Aside from sequentially-assigned blocks, or blocks based on posterior
correlation, it is also common to group parameters with similar uses,
such as putting regression effects parameters into one block, and
autocorrelation parameters into another block. Another popular way to
group parameters into blocks is by time-period for some time-series
models. These alternative blocking strategies are unsupported in the
Blocks
function, and best left to user discretion.
Some MCMC algorithms that accept blocked parameters also require
blocked variance-covariance matrices. The Blocks
function
does not return these matrices, because it may not be necessary,
or when it is, the user may prefer identity matrices, scaled identity
matrices, or matrices with explicitly-defined elements.
If the user is looking for a place to begin with blockwise sampling,
then the recommended, default approach (when blocked parameters by
time-period are not desired in a time-series) is to begin with a
trial run of the adaptive, unblocked HARM algorithm (since covariance
matrices are not required) for the purposes of obtaining a posterior
correlation matrix. Next, create blocks with the Blocks
function based on the posterior correlation matrix obtained from the
trial run.

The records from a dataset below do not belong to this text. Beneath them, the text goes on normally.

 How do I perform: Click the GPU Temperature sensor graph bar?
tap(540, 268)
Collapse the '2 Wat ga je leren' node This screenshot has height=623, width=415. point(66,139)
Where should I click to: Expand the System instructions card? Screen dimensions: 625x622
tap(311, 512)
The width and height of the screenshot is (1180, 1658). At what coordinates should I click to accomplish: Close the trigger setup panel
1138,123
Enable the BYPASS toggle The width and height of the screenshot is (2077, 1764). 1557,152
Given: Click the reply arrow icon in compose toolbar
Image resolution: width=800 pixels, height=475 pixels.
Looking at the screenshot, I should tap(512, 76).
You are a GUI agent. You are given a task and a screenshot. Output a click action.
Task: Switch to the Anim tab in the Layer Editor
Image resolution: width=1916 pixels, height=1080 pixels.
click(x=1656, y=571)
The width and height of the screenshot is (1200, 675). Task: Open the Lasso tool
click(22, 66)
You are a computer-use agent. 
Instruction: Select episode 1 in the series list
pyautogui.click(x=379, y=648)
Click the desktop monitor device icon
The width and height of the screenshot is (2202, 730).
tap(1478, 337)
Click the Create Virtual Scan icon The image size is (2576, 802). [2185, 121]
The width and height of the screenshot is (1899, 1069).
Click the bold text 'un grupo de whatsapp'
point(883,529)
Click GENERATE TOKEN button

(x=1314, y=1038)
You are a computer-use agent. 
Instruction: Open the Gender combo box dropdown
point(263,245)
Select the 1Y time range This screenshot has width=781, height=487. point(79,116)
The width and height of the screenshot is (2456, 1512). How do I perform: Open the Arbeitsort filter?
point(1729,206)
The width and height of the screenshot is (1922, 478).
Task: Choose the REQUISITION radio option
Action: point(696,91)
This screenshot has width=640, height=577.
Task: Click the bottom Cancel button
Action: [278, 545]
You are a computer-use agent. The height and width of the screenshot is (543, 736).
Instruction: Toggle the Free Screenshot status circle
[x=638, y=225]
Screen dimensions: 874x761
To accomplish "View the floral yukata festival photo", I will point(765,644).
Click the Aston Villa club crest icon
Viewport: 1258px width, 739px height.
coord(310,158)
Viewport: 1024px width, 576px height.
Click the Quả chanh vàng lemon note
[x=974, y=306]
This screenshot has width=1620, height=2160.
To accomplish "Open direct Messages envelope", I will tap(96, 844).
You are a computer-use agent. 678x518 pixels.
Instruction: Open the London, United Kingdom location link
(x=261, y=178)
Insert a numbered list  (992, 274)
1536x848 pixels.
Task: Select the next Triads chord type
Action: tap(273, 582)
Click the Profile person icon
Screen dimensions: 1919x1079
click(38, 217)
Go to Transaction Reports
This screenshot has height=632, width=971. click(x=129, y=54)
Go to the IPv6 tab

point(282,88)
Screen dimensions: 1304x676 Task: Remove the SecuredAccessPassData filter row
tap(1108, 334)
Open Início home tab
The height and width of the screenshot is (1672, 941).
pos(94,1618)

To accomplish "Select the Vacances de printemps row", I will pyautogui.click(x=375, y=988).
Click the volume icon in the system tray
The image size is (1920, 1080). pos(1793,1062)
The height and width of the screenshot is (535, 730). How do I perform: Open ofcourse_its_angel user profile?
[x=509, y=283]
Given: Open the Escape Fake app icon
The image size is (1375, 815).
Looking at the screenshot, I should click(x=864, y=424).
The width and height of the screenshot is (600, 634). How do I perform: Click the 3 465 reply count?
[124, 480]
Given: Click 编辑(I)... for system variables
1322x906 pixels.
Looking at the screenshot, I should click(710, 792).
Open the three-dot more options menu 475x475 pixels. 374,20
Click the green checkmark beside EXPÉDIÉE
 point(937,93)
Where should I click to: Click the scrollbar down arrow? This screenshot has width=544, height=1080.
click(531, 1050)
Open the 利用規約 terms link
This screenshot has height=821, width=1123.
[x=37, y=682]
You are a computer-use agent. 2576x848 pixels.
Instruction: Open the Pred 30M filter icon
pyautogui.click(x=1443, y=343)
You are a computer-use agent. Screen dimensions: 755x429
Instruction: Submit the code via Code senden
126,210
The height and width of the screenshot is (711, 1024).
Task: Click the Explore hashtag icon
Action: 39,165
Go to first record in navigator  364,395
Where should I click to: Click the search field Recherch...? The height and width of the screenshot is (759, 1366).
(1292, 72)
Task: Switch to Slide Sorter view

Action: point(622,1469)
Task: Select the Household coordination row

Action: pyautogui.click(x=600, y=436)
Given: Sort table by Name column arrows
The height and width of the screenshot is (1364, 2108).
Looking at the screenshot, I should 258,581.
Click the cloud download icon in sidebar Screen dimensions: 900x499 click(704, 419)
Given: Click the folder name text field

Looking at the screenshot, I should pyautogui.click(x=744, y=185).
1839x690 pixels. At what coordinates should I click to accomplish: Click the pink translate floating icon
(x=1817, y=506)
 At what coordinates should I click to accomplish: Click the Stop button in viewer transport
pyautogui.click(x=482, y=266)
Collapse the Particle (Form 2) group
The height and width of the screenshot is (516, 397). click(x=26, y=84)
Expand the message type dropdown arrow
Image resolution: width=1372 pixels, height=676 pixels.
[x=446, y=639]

Finally, run the desired, blocked algorithm with the newly
created blocks (and possibly user-specified covariance matrices),
beginning where the trial run ended.
If hierarchical clustering is used, then it is important to note that
hierarchical clustering has no idea that the user intends to perform
blockwise sampling in MCMC. If hierarchical clustering returns
numerous small blocks, then the user may consider combining some or
all of those blocks. For example, if several 1-parameter blocks are
returned, then blockwise sampling will equal componentwise sampling
for those blocks, which will iterate slower. Conversely, if
hierarchical clustering returns one or more big blocks, each with
enough parameters that multivariate sampling will have difficulty
getting an accepted proposal, or an accepted proposal that moves
more than a small amount, then the user may consider subdividing
these big blocks into smaller, more manageable blocks, though with
the understanding that more posterior correlation is unaccounted for.